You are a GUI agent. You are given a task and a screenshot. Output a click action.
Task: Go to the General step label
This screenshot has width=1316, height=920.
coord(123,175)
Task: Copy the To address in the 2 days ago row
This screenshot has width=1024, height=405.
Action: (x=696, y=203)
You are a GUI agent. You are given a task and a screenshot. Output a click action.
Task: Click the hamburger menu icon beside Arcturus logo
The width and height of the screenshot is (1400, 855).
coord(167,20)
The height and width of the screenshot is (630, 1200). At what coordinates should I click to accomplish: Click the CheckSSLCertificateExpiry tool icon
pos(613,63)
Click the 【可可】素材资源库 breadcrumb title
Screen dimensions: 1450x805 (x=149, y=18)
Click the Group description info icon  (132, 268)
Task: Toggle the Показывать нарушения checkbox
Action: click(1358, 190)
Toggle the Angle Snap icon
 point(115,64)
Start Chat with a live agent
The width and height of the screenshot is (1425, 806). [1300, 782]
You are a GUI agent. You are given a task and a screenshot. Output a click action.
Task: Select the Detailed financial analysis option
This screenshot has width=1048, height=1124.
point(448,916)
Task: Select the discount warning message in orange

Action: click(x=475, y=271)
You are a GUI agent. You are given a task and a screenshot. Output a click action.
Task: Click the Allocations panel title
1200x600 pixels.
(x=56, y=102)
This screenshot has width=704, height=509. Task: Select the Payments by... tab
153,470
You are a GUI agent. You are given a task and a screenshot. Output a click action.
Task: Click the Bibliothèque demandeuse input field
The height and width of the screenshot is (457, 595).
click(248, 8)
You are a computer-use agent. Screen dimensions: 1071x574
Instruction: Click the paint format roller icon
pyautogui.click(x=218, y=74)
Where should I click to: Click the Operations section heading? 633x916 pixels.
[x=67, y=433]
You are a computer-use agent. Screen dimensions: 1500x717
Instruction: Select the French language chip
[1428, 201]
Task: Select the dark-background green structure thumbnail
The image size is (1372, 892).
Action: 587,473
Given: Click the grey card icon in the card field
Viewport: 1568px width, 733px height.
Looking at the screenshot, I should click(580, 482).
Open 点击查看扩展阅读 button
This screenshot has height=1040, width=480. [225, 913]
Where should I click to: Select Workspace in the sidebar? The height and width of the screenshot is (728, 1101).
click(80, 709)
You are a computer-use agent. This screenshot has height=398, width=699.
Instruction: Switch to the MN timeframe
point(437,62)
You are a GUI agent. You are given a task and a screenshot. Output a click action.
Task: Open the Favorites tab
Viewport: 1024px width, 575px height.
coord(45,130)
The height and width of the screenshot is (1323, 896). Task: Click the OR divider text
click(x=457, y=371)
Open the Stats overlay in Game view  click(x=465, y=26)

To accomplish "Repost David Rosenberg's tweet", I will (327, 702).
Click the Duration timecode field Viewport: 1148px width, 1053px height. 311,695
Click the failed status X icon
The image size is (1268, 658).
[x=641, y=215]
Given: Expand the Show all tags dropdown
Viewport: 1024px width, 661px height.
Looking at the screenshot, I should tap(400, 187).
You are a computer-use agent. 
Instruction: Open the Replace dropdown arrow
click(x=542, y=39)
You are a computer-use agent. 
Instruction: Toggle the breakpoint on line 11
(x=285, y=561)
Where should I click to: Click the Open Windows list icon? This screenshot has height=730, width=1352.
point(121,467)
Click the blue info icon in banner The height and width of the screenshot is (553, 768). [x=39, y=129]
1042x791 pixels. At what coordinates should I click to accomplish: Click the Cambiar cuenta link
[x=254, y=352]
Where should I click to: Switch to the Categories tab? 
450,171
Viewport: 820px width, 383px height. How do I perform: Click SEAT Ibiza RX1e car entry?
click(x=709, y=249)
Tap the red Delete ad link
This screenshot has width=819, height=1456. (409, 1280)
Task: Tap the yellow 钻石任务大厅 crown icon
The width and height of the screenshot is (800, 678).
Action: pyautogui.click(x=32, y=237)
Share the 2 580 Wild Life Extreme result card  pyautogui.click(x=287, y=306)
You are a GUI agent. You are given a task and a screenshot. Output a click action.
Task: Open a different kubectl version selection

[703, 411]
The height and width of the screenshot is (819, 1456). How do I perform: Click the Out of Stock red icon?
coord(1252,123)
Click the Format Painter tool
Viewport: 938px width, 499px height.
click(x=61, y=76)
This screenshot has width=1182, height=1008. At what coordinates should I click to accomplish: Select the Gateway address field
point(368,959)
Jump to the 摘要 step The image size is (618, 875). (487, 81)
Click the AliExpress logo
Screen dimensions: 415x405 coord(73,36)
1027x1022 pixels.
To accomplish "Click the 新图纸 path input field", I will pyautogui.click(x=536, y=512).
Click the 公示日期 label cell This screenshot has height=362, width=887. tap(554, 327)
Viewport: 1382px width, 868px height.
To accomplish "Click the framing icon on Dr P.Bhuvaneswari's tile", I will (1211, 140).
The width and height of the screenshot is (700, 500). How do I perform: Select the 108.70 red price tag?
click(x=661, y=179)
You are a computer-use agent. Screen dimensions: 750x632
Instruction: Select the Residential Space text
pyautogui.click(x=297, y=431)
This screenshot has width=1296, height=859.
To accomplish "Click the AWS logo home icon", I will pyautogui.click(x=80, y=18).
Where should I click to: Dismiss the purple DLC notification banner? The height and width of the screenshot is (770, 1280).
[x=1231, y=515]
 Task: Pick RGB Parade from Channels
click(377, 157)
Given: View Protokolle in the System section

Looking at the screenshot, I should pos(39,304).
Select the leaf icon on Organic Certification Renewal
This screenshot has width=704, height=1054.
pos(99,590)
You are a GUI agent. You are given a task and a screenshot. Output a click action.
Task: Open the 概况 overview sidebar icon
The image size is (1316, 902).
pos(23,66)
* * * * * * *
# WORK TO COMPLETE
Repeat all the records. Match each line exactly.

# ANSWER SECTION
You are a GUI agent. You are given a task and a screenshot. Output a click action.
Task: Go to the General step label
This screenshot has width=1316, height=920.
coord(123,175)
Task: Copy the To address in the 2 days ago row
This screenshot has width=1024, height=405.
Action: (x=696, y=203)
You are a GUI agent. You are given a task and a screenshot. Output a click action.
Task: Click the hamburger menu icon beside Arcturus logo
The width and height of the screenshot is (1400, 855).
coord(167,20)
The height and width of the screenshot is (630, 1200). At what coordinates should I click to accomplish: Click the CheckSSLCertificateExpiry tool icon
pos(613,63)
Click the 【可可】素材资源库 breadcrumb title
Screen dimensions: 1450x805 (x=149, y=18)
Click the Group description info icon  (132, 268)
Task: Toggle the Показывать нарушения checkbox
Action: click(1358, 190)
Toggle the Angle Snap icon
 point(115,64)
Start Chat with a live agent
The width and height of the screenshot is (1425, 806). [1300, 782]
You are a GUI agent. You are given a task and a screenshot. Output a click action.
Task: Select the Detailed financial analysis option
This screenshot has width=1048, height=1124.
point(448,916)
Task: Select the discount warning message in orange

Action: click(x=475, y=271)
You are a GUI agent. You are given a task and a screenshot. Output a click action.
Task: Click the Allocations panel title
1200x600 pixels.
(x=56, y=102)
This screenshot has width=704, height=509. Task: Select the Payments by... tab
153,470
You are a GUI agent. You are given a task and a screenshot. Output a click action.
Task: Click the Bibliothèque demandeuse input field
The height and width of the screenshot is (457, 595).
click(248, 8)
You are a computer-use agent. Screen dimensions: 1071x574
Instruction: Click the paint format roller icon
pyautogui.click(x=218, y=74)
Where should I click to: Click the Operations section heading? 633x916 pixels.
[x=67, y=433]
You are a computer-use agent. Screen dimensions: 1500x717
Instruction: Select the French language chip
[1428, 201]
Task: Select the dark-background green structure thumbnail
The image size is (1372, 892).
Action: 587,473
Given: Click the grey card icon in the card field
Viewport: 1568px width, 733px height.
Looking at the screenshot, I should click(580, 482).
Open 点击查看扩展阅读 button
This screenshot has height=1040, width=480. [225, 913]
Where should I click to: Select Workspace in the sidebar? The height and width of the screenshot is (728, 1101).
click(80, 709)
You are a computer-use agent. This screenshot has height=398, width=699.
Instruction: Switch to the MN timeframe
point(437,62)
You are a GUI agent. You are given a task and a screenshot. Output a click action.
Task: Open the Favorites tab
Viewport: 1024px width, 575px height.
coord(45,130)
The height and width of the screenshot is (1323, 896). Task: Click the OR divider text
click(x=457, y=371)
Open the Stats overlay in Game view  click(x=465, y=26)

To accomplish "Repost David Rosenberg's tweet", I will (327, 702).
Click the Duration timecode field Viewport: 1148px width, 1053px height. 311,695
Click the failed status X icon
The image size is (1268, 658).
[x=641, y=215]
Given: Expand the Show all tags dropdown
Viewport: 1024px width, 661px height.
Looking at the screenshot, I should tap(400, 187).
You are a computer-use agent. 
Instruction: Open the Replace dropdown arrow
click(x=542, y=39)
You are a computer-use agent. 
Instruction: Toggle the breakpoint on line 11
(x=285, y=561)
Where should I click to: Click the Open Windows list icon? This screenshot has height=730, width=1352.
point(121,467)
Click the blue info icon in banner The height and width of the screenshot is (553, 768). [x=39, y=129]
1042x791 pixels. At what coordinates should I click to accomplish: Click the Cambiar cuenta link
[x=254, y=352]
Where should I click to: Switch to the Categories tab? 
450,171
Viewport: 820px width, 383px height. How do I perform: Click SEAT Ibiza RX1e car entry?
click(x=709, y=249)
Tap the red Delete ad link
This screenshot has width=819, height=1456. (409, 1280)
Task: Tap the yellow 钻石任务大厅 crown icon
The width and height of the screenshot is (800, 678).
Action: pyautogui.click(x=32, y=237)
Share the 2 580 Wild Life Extreme result card  pyautogui.click(x=287, y=306)
You are a GUI agent. You are given a task and a screenshot. Output a click action.
Task: Open a different kubectl version selection

[703, 411]
The height and width of the screenshot is (819, 1456). How do I perform: Click the Out of Stock red icon?
coord(1252,123)
Click the Format Painter tool
Viewport: 938px width, 499px height.
click(x=61, y=76)
This screenshot has width=1182, height=1008. At what coordinates should I click to accomplish: Select the Gateway address field
point(368,959)
Jump to the 摘要 step The image size is (618, 875). (487, 81)
Click the AliExpress logo
Screen dimensions: 415x405 coord(73,36)
1027x1022 pixels.
To accomplish "Click the 新图纸 path input field", I will pyautogui.click(x=536, y=512).
Click the 公示日期 label cell This screenshot has height=362, width=887. tap(554, 327)
Viewport: 1382px width, 868px height.
To accomplish "Click the framing icon on Dr P.Bhuvaneswari's tile", I will (1211, 140).
The width and height of the screenshot is (700, 500). How do I perform: Select the 108.70 red price tag?
click(x=661, y=179)
You are a computer-use agent. Screen dimensions: 750x632
Instruction: Select the Residential Space text
pyautogui.click(x=297, y=431)
This screenshot has width=1296, height=859.
To accomplish "Click the AWS logo home icon", I will pyautogui.click(x=80, y=18).
Where should I click to: Dismiss the purple DLC notification banner? The height and width of the screenshot is (770, 1280).
[x=1231, y=515]
 Task: Pick RGB Parade from Channels
click(377, 157)
Given: View Protokolle in the System section

Looking at the screenshot, I should pos(39,304).
Select the leaf icon on Organic Certification Renewal
This screenshot has width=704, height=1054.
pos(99,590)
You are a GUI agent. You are given a task and a screenshot. Output a click action.
Task: Open the 概况 overview sidebar icon
The image size is (1316, 902).
pos(23,66)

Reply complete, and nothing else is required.